>> Start DOCUMENT

# Beach time



## woodman6415 (May 19, 2016)

full service ... Check 
Detail and wax ..., check
Polish chrome ... Check 

Load and tie down bag .. First thing in the morning ...
South Padre island bound ....
Need some beach time

Reactions: Like 3 | Way Cool 1


----------



## Tony (May 19, 2016)

I'm extremely jealous Wendell!! Enjoy yourself! Tony


----------



## woodman6415 (May 19, 2016)

Thanks Tony ...


----------



## woodman6415 (May 19, 2016)

I'm kind of done with all this rain ... Dumped 3 1/2 inches out of gauge today


----------



## JR Parks (May 19, 2016)

Safe trip!

Reactions: Like 1


----------



## Kevin (May 21, 2016)

Keep the shiny side up. The best times of my life were spent on Padre and that whole area between and including Flour Bluff and Aransas Pass, in Laguna Madre, CC Bay and out in the gulf.

Reactions: Like 1


----------



## Nature Man (May 21, 2016)

Safe travels! Chuck

Reactions: Like 1


----------



## CWS (May 21, 2016)

>> End DOCUMENT

Continue the forum thread about the South Padre Island beach trip from the point where it stops.

>> Start DATA EXTRACT

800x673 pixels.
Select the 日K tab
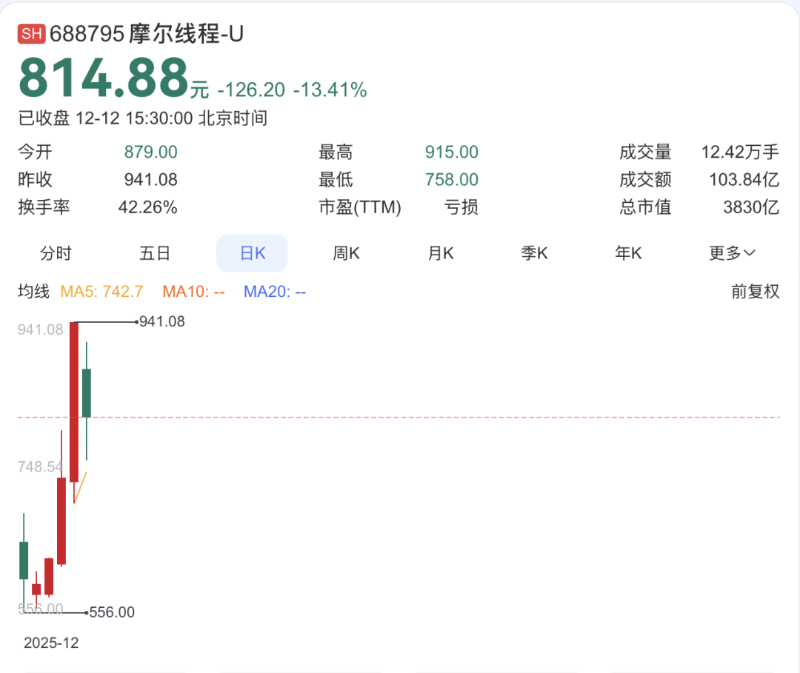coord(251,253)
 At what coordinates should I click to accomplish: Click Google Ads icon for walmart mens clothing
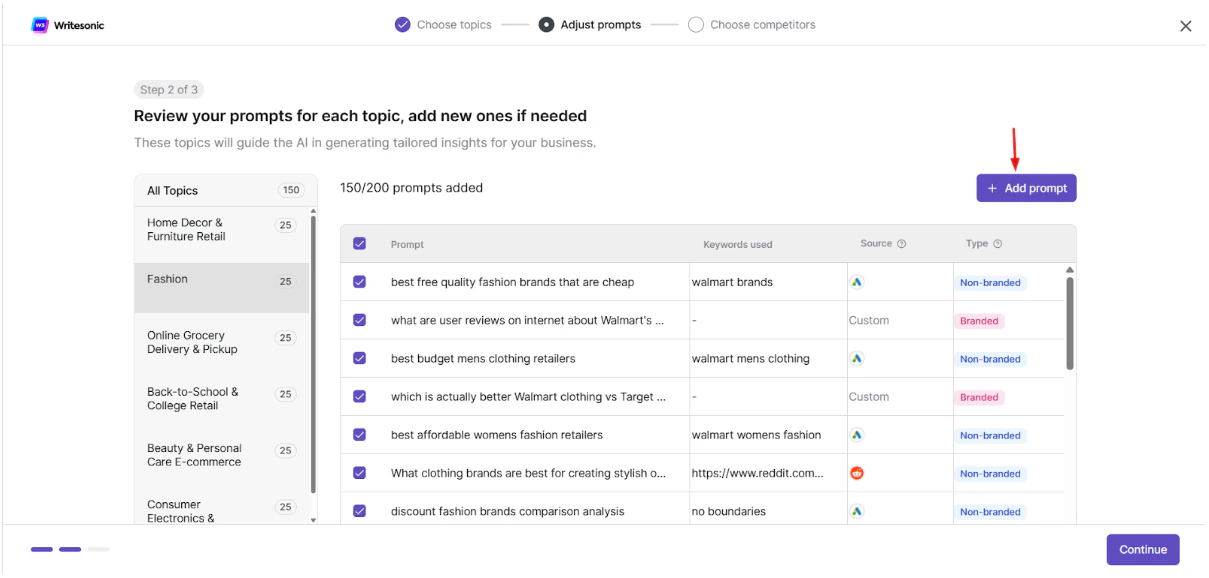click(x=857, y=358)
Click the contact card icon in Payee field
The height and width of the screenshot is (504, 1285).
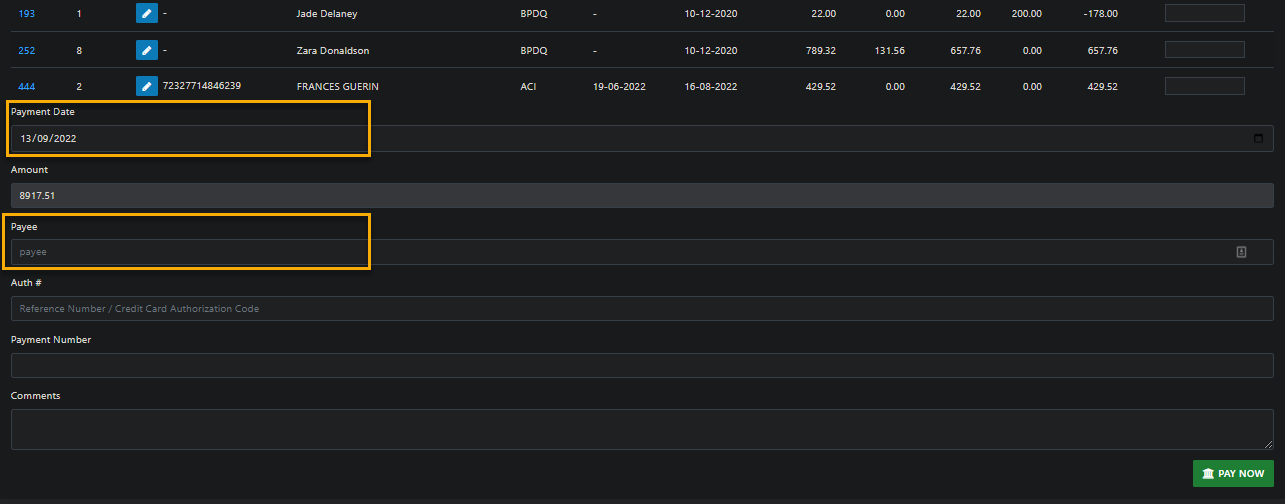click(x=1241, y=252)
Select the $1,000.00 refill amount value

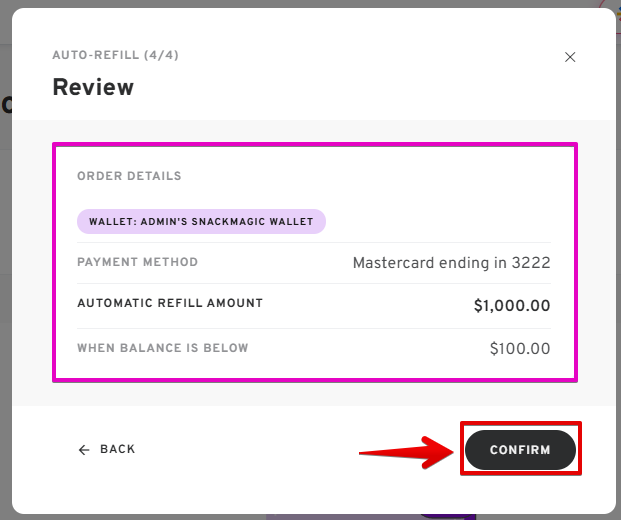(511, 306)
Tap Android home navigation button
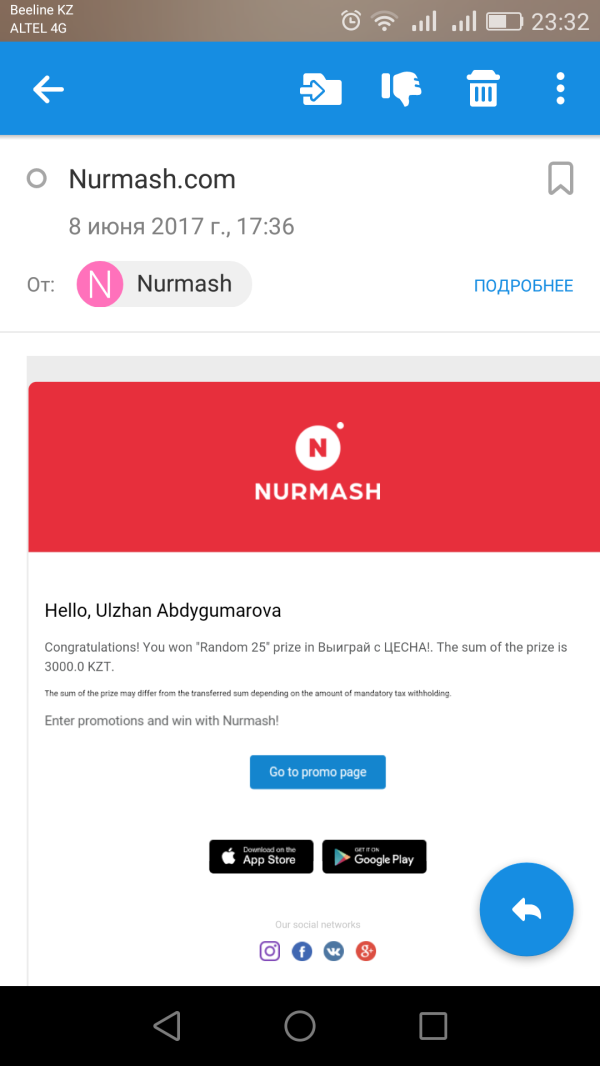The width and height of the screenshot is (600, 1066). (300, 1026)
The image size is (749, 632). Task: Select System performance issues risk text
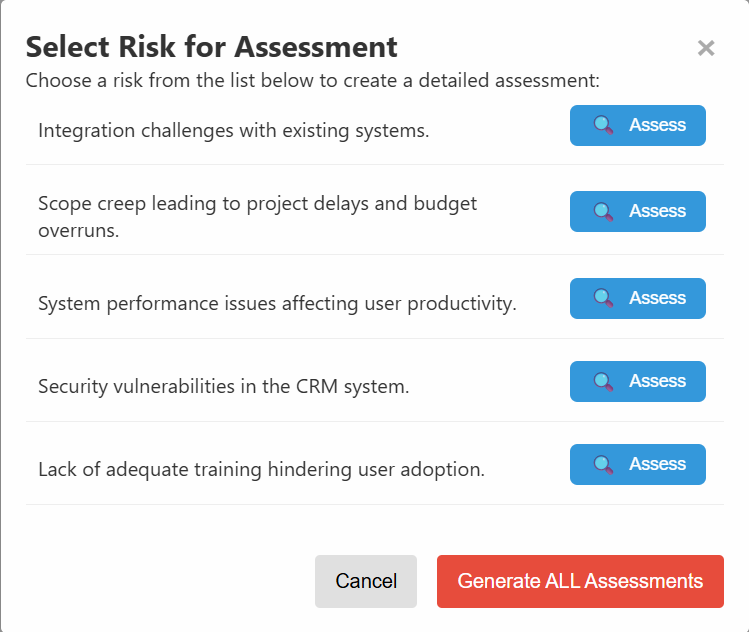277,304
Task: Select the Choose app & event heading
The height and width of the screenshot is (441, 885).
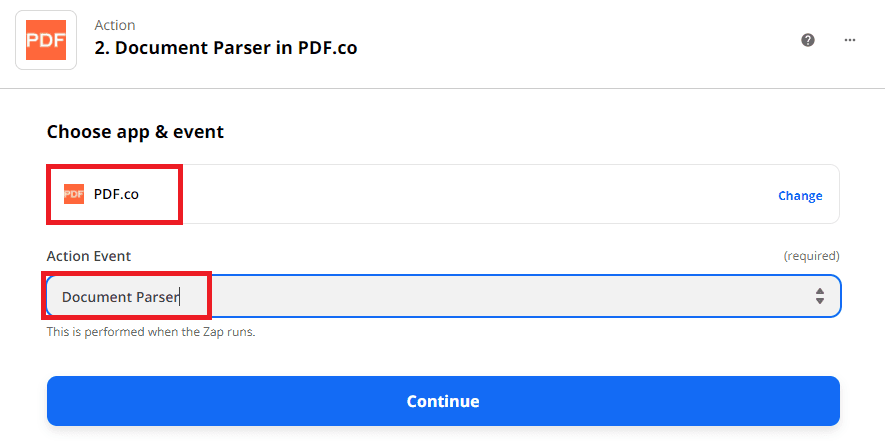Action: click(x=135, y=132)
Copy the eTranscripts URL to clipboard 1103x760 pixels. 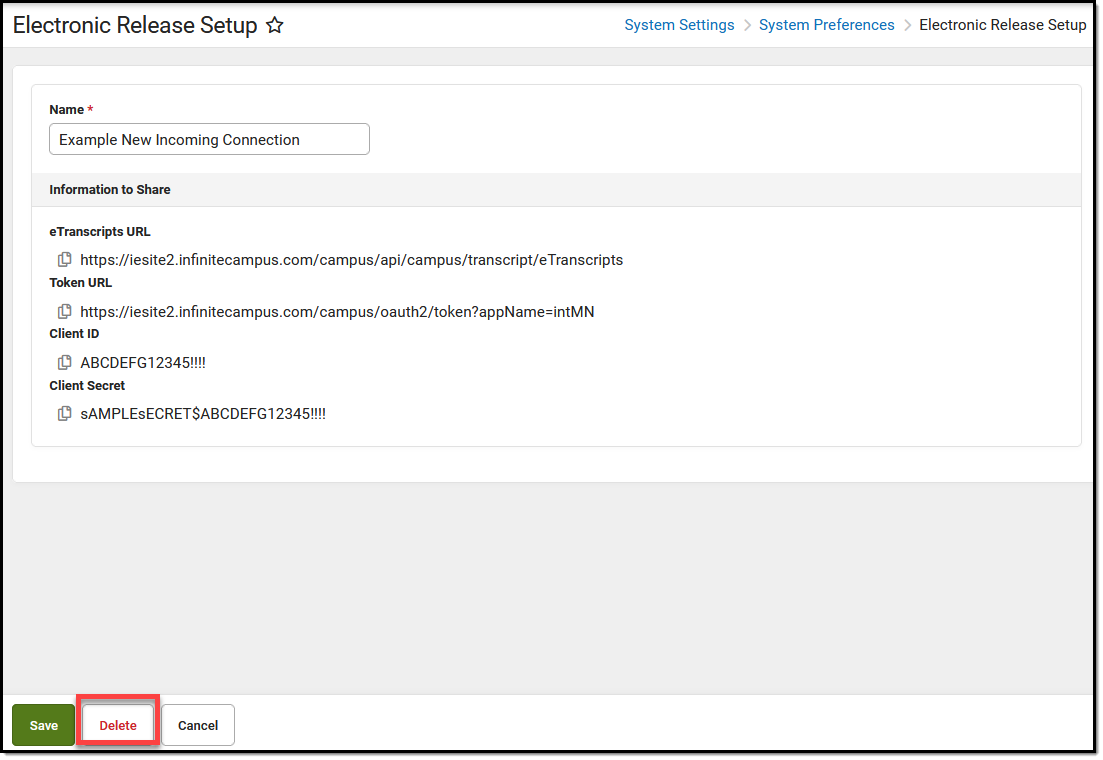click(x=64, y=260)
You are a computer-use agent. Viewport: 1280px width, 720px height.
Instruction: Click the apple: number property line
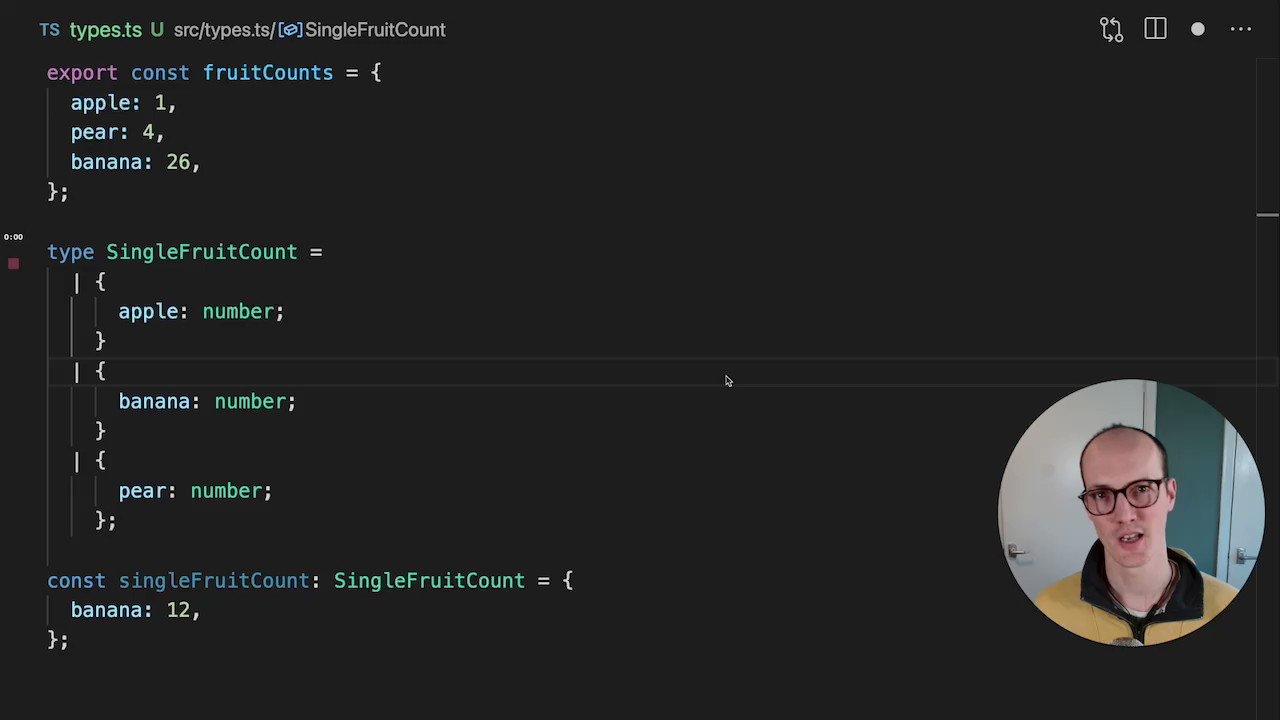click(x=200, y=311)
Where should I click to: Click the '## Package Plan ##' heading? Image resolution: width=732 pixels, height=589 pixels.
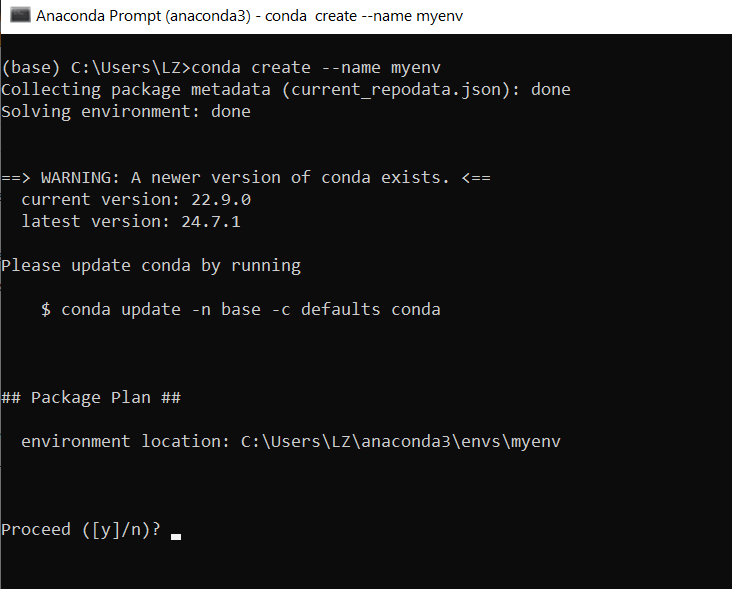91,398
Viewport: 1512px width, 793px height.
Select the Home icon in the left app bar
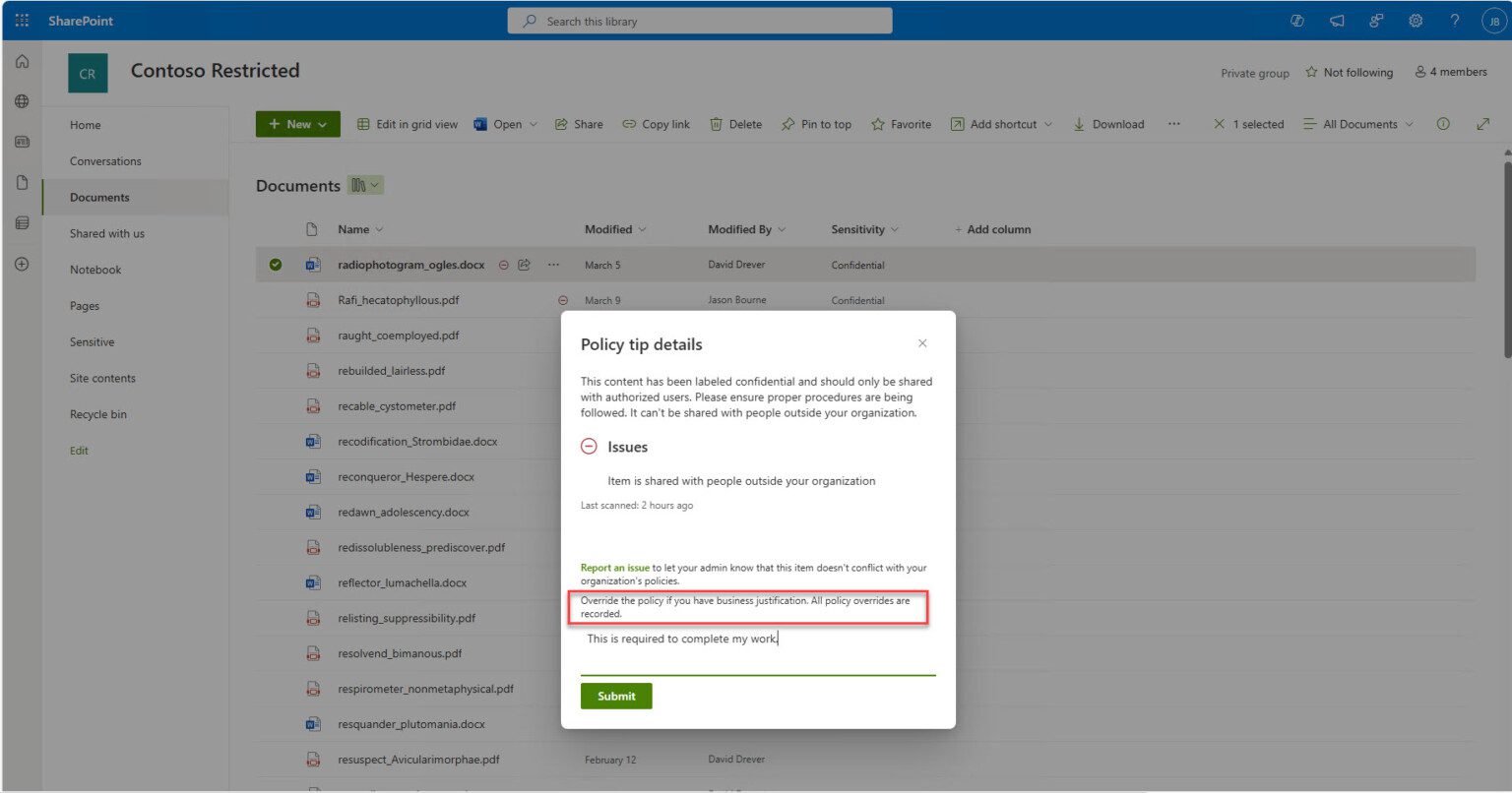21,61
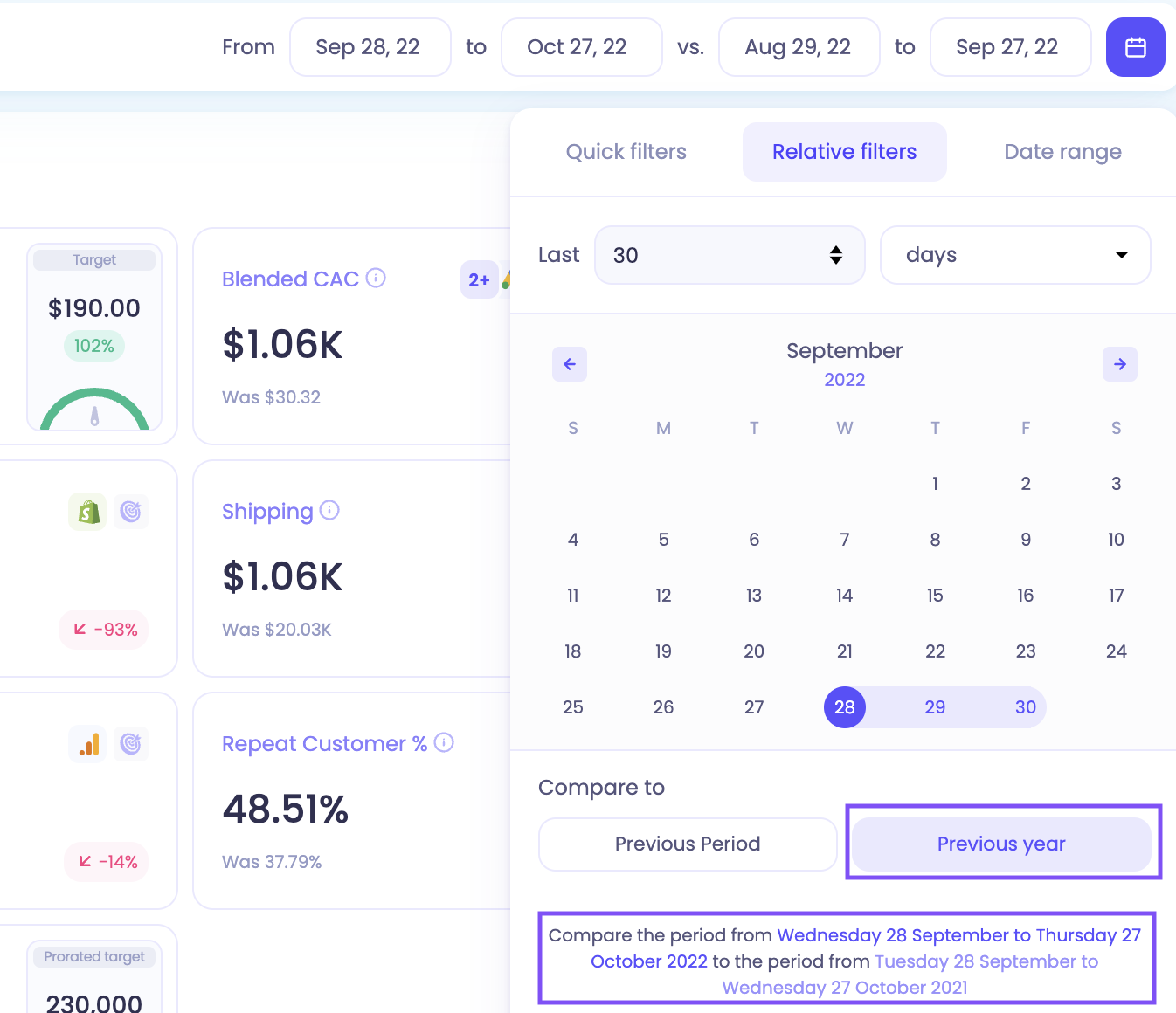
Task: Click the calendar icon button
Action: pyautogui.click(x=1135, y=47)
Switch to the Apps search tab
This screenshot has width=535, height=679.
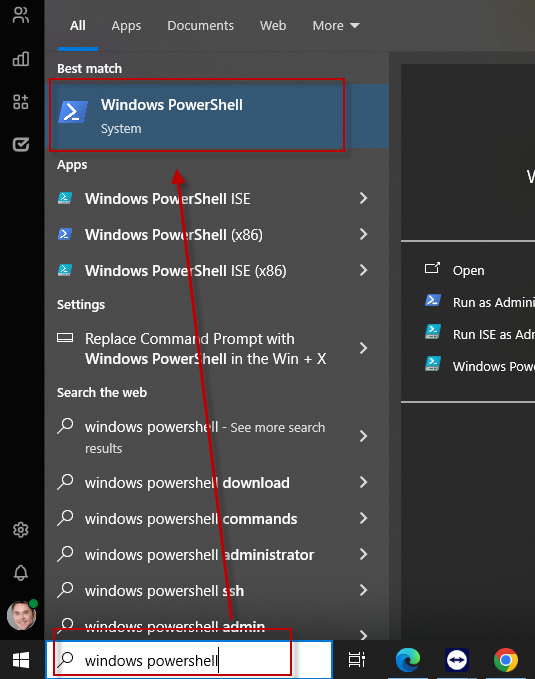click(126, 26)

>> End DATA EXTRACT

ANSWER FOR THE TASK:
Did you guys in Texas ever figure out what you did to deserve all of the rain. Have a great trip.

Reactions: Like 1


----------



## Ralph Muhs (May 21, 2016)

Motorcycles don't land well after being airborne, upside down, and backward. My collarbone , crooked and twisted, can prove it. Be safe!

Reactions: Agree 1


----------



## Kevin (May 21, 2016)

CWS said:


> Did you guys in Texas ever figure out what you did to deserve all of the rain.



Some stupid Texans probably made jokes about California's droughts. Not me I don't joke about things like that, but some did. Bad karma.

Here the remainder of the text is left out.